DocketNumber: No. 034726
Citation Numbers: 22 Mass. L. Rptr. 122
Judges: Murtagh, Thomas
Filed Date: 2/1/2007
Status: Precedential
Modified Date: 10/17/2022
Defendant Malden YMCA’s Motion for Summary Judgment will be ALLOWED in part and DENIED in part.
Notwithstanding the foreign case authority cited by the defendant, including Salte v. YMCA of Metropolitan Chicago Foundation, 351 IL.App.3d 524, 814 N.E.2d 610 (2004), and as well as section 314A of the Restatement (Second) Torts, the Court concludes that the proposed expert testimony and other evidence presented by the plaintiff gives the plaintiff a sufficient toe hold to have plaintiffs negligence-based claims presented to a jury (Counts I, II and III). Issues of material fact exist at least as to whether in March 2002 the duty of reasonable care owed by the Malden YMCA in providing health fitness services required it to have an automatic electronic defibrillator (AED) available to its clients and whether such availability would have made a difference to Peter Plachowicz’s outcome. The Court is not of the view that the Malden YMCA’s standard of care was necessarily limited by the emergency services the Malden facility decided to have available to its clients. The Court sees no reason why the standard of care, even for emergency services, should not be regarded as an ever evolving concept, measured in some way by the acceptance of the need for and efficacy of new emergency treatment procedures and equipment.
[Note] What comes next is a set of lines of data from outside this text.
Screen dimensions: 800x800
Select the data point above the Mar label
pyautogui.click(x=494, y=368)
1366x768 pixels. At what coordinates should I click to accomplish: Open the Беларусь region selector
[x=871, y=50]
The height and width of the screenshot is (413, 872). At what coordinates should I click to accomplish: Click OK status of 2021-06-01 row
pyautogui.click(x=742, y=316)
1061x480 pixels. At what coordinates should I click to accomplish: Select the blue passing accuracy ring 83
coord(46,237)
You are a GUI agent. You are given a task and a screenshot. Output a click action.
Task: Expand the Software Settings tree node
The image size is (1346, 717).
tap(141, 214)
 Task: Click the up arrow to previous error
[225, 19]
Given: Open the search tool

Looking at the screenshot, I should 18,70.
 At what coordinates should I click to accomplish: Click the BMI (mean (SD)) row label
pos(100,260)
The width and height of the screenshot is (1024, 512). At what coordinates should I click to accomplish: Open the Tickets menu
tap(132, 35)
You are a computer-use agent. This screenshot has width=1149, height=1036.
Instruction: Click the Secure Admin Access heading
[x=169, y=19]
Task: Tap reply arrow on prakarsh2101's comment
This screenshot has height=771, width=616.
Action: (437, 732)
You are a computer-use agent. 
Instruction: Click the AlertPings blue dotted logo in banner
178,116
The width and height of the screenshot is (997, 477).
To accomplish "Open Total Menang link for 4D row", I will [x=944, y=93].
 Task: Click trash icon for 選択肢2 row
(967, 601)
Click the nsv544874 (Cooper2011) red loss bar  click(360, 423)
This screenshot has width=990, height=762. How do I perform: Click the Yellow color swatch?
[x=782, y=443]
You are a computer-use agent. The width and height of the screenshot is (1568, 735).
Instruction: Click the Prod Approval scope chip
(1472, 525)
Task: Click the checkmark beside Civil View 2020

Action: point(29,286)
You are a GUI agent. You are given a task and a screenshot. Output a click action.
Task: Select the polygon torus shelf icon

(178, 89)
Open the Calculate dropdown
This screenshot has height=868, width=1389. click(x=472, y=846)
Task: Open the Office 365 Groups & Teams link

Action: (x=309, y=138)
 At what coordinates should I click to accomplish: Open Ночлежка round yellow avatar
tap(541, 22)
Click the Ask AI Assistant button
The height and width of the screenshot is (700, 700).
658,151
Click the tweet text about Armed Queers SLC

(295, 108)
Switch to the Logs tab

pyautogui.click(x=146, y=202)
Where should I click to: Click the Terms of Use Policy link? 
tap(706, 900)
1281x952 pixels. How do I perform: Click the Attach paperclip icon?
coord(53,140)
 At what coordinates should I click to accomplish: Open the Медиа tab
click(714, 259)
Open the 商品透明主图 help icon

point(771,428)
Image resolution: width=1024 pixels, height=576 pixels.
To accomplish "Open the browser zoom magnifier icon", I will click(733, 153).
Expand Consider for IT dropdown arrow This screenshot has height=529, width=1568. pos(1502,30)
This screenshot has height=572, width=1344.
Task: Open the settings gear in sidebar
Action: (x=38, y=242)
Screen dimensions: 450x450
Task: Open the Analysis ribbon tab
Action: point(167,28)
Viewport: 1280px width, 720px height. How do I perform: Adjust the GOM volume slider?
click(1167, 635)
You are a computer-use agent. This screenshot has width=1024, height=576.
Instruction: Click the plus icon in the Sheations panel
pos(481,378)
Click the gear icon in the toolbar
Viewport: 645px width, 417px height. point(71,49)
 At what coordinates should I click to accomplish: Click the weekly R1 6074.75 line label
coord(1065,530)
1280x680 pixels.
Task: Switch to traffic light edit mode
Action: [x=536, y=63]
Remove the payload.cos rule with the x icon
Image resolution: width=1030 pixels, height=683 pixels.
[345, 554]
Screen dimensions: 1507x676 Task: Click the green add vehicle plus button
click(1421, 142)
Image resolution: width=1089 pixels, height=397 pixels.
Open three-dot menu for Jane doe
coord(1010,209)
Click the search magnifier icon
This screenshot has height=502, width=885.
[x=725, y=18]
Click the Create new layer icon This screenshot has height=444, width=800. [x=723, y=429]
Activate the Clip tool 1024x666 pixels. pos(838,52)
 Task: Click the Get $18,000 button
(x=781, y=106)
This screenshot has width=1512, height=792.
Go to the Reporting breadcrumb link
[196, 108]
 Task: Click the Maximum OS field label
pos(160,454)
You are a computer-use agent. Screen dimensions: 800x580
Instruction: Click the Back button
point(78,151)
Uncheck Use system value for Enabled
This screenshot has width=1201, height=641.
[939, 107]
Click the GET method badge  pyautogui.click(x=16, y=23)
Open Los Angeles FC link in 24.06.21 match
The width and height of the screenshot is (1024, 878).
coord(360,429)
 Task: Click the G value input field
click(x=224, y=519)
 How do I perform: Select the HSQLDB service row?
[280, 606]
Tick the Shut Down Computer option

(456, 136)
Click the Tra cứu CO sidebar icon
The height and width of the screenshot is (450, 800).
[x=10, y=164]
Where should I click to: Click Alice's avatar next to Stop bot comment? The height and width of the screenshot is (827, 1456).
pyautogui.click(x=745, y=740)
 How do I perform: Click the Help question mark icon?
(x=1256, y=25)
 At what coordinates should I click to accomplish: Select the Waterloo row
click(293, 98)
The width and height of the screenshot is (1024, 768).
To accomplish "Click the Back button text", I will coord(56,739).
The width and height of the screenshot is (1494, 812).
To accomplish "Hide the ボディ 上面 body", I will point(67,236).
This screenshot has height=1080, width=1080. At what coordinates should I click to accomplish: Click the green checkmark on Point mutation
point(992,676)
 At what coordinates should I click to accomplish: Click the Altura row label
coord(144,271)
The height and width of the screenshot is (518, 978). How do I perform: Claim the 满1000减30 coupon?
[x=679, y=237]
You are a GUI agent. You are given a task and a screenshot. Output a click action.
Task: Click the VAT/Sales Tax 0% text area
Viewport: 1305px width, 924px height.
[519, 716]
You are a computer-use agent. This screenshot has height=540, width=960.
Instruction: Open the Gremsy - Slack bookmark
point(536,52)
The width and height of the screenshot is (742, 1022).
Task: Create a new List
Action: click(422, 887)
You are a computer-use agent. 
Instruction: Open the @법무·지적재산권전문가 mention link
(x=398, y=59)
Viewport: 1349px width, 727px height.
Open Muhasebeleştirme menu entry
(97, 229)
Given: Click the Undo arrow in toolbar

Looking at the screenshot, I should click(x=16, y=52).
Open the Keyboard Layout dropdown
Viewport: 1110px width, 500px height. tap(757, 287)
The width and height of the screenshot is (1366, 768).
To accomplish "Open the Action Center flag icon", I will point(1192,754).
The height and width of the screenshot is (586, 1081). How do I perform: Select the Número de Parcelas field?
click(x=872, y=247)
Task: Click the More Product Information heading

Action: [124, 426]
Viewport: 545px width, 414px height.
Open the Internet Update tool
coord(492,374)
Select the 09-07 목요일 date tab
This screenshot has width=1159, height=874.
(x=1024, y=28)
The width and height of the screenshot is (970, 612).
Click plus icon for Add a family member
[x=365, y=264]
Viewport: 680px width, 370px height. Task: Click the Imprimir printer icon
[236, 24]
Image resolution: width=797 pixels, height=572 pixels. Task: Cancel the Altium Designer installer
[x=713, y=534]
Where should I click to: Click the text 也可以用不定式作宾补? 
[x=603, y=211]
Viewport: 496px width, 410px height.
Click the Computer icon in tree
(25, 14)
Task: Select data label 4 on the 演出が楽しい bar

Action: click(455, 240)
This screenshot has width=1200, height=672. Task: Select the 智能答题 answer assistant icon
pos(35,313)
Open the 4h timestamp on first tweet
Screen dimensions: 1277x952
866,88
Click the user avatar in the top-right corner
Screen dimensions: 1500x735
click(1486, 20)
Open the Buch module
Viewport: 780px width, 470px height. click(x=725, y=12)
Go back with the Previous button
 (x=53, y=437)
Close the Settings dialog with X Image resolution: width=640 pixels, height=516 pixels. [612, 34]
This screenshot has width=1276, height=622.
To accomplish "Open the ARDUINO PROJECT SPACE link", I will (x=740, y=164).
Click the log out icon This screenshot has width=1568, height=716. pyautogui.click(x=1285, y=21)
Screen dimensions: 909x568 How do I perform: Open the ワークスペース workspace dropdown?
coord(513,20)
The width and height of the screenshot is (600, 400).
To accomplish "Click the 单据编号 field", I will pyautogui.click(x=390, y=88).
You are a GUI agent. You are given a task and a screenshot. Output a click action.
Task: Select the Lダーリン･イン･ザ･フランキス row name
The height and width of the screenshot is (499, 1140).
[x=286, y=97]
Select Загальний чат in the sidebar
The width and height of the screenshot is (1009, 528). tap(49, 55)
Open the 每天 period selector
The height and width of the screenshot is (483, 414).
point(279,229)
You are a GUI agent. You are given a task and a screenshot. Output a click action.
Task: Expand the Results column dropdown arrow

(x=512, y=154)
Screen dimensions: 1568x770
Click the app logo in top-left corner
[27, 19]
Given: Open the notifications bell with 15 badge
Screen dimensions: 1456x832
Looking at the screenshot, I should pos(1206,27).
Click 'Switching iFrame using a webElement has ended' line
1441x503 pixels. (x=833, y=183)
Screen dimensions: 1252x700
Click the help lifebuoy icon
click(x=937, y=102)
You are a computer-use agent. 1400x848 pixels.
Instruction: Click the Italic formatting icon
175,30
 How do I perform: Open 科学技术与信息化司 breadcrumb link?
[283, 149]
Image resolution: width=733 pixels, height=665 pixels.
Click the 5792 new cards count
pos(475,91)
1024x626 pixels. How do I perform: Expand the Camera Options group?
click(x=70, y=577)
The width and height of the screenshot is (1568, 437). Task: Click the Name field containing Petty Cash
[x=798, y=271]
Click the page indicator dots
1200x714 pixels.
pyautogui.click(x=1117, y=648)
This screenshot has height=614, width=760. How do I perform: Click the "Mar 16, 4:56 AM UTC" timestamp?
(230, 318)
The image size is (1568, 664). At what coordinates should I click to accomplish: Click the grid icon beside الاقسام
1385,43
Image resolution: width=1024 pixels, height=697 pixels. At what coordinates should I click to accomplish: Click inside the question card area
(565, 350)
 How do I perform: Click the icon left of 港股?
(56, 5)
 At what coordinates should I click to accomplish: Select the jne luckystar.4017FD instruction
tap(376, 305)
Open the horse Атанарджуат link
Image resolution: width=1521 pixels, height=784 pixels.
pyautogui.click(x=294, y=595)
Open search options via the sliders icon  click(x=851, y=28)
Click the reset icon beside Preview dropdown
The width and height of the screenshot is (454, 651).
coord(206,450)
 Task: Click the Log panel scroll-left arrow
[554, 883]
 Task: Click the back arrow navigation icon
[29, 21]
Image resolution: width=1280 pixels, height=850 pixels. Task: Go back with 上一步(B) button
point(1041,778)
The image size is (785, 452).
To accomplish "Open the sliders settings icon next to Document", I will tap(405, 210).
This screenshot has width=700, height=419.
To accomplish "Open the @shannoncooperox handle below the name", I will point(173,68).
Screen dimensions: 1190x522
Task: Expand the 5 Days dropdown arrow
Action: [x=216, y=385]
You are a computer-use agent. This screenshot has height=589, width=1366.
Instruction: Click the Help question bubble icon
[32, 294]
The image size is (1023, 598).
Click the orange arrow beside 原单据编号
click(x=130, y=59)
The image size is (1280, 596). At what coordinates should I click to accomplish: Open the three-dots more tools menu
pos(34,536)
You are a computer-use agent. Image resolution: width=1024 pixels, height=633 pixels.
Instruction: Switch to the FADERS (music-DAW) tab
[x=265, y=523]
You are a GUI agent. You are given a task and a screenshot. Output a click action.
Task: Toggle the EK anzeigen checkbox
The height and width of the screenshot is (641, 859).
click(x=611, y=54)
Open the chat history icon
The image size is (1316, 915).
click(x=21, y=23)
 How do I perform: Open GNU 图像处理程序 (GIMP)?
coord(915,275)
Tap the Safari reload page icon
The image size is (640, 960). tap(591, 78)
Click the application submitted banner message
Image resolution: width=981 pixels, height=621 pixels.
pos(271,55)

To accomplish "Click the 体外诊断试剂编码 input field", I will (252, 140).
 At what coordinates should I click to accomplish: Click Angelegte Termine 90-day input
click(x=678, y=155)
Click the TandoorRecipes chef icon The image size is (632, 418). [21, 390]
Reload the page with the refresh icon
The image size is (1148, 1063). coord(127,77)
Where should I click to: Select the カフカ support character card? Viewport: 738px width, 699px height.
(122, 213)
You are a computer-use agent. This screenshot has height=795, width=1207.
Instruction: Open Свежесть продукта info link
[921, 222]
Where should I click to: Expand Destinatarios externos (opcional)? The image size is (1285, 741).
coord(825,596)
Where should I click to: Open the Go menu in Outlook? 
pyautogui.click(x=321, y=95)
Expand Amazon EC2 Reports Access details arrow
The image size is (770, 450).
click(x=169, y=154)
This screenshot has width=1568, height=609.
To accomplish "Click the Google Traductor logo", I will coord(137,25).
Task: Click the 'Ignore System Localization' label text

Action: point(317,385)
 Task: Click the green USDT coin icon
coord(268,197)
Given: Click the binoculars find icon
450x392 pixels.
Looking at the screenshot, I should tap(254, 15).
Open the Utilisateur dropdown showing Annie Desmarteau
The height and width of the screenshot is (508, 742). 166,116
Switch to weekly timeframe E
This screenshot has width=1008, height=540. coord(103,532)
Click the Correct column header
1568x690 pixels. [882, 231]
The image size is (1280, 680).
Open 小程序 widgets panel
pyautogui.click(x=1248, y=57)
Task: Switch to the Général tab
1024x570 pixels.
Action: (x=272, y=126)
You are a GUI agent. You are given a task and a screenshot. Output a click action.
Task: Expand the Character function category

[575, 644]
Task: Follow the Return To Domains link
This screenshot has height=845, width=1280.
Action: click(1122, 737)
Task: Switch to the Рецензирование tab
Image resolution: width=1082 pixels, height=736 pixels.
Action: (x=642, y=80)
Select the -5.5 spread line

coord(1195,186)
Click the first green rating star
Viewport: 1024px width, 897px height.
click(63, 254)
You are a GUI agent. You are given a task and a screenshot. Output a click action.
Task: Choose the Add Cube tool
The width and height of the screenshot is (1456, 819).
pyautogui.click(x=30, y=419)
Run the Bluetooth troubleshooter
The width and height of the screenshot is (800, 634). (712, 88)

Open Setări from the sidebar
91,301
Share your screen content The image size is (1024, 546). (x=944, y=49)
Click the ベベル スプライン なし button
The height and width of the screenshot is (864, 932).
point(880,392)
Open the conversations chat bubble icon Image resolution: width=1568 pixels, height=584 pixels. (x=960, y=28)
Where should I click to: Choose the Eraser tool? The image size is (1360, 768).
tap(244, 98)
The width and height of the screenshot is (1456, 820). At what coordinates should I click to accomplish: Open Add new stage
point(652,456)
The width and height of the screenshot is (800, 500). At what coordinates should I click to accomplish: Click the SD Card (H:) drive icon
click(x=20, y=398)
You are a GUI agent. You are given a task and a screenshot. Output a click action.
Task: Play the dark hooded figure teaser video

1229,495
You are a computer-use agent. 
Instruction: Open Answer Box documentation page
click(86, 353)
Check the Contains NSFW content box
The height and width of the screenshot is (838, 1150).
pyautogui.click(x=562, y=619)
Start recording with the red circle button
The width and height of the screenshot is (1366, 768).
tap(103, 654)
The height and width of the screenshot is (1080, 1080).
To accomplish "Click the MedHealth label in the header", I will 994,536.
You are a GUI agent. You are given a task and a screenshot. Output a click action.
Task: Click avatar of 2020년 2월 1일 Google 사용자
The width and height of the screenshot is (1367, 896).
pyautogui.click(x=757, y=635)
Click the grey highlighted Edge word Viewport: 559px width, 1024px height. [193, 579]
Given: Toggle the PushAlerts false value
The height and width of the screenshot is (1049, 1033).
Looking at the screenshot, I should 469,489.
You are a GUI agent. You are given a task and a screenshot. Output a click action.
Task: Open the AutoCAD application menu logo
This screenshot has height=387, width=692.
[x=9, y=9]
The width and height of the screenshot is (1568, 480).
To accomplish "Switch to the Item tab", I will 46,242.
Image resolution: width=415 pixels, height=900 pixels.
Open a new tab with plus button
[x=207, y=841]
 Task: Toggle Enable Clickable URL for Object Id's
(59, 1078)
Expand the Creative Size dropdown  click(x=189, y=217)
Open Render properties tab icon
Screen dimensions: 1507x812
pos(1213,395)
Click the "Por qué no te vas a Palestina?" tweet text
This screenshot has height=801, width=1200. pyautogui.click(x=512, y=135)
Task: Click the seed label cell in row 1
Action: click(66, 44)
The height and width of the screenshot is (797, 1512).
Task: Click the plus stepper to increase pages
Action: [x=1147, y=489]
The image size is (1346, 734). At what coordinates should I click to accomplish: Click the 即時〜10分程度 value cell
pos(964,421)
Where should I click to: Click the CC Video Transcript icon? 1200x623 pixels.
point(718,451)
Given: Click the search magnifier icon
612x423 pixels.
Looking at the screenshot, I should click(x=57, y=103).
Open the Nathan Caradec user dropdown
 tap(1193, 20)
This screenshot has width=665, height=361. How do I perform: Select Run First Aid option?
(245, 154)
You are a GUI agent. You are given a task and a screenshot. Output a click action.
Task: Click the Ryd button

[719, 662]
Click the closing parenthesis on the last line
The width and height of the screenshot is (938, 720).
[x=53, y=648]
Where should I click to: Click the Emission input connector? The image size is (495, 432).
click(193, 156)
However, separate claims based in alleged lack of informed consent (Counts IV and V) are not sustainable. Cases involving the doctrine of informed consent involve physicians who have allegedly failed to “divulge in a reasonable manner to a competent adult patient sufficient information to enable the patient to make an informed judgment whether to give or withhold consent to a medical or surgical procedure.” Harnish v. Children’s Hospital Medical Center, 387 Mass. 152, 154-56 (1982); see Roukounakis v. Messer, 63 Mass.App.Ct. 482 (2005). Here plaintiffs informed consent claim is that the Malden YMCA did not inform the decedent of its alleged emergency response deficiencies, including the lack of an AED, so that the decedent would have been fully apprised of the risk of exercising at the YMCA. Assuming, but not deciding that the doctrine of informed consent has an application to a healthy exercise setting, the Court believes that for a jury to find a lack of informed consent in this situation would require them to first find substantially the same facts as they would have to find in order to determine the Malden YMCA negligent — that the Mal-den YMCA failed to recognize that an AED should have been present at the facility. A separate action for failure to inform based on the same facts necessary to establish negligence for failure to provide adequate emergency equipment is not appropriate. Plaintiffs action for failure to inform is merged with the underlying negligence claim. See Roukounakis, supra.
ORDER
Defendant YMCA’s Motion for Summary Judgment is DENIED to Counts I, II and III but ALLOWED as to Count IV and V.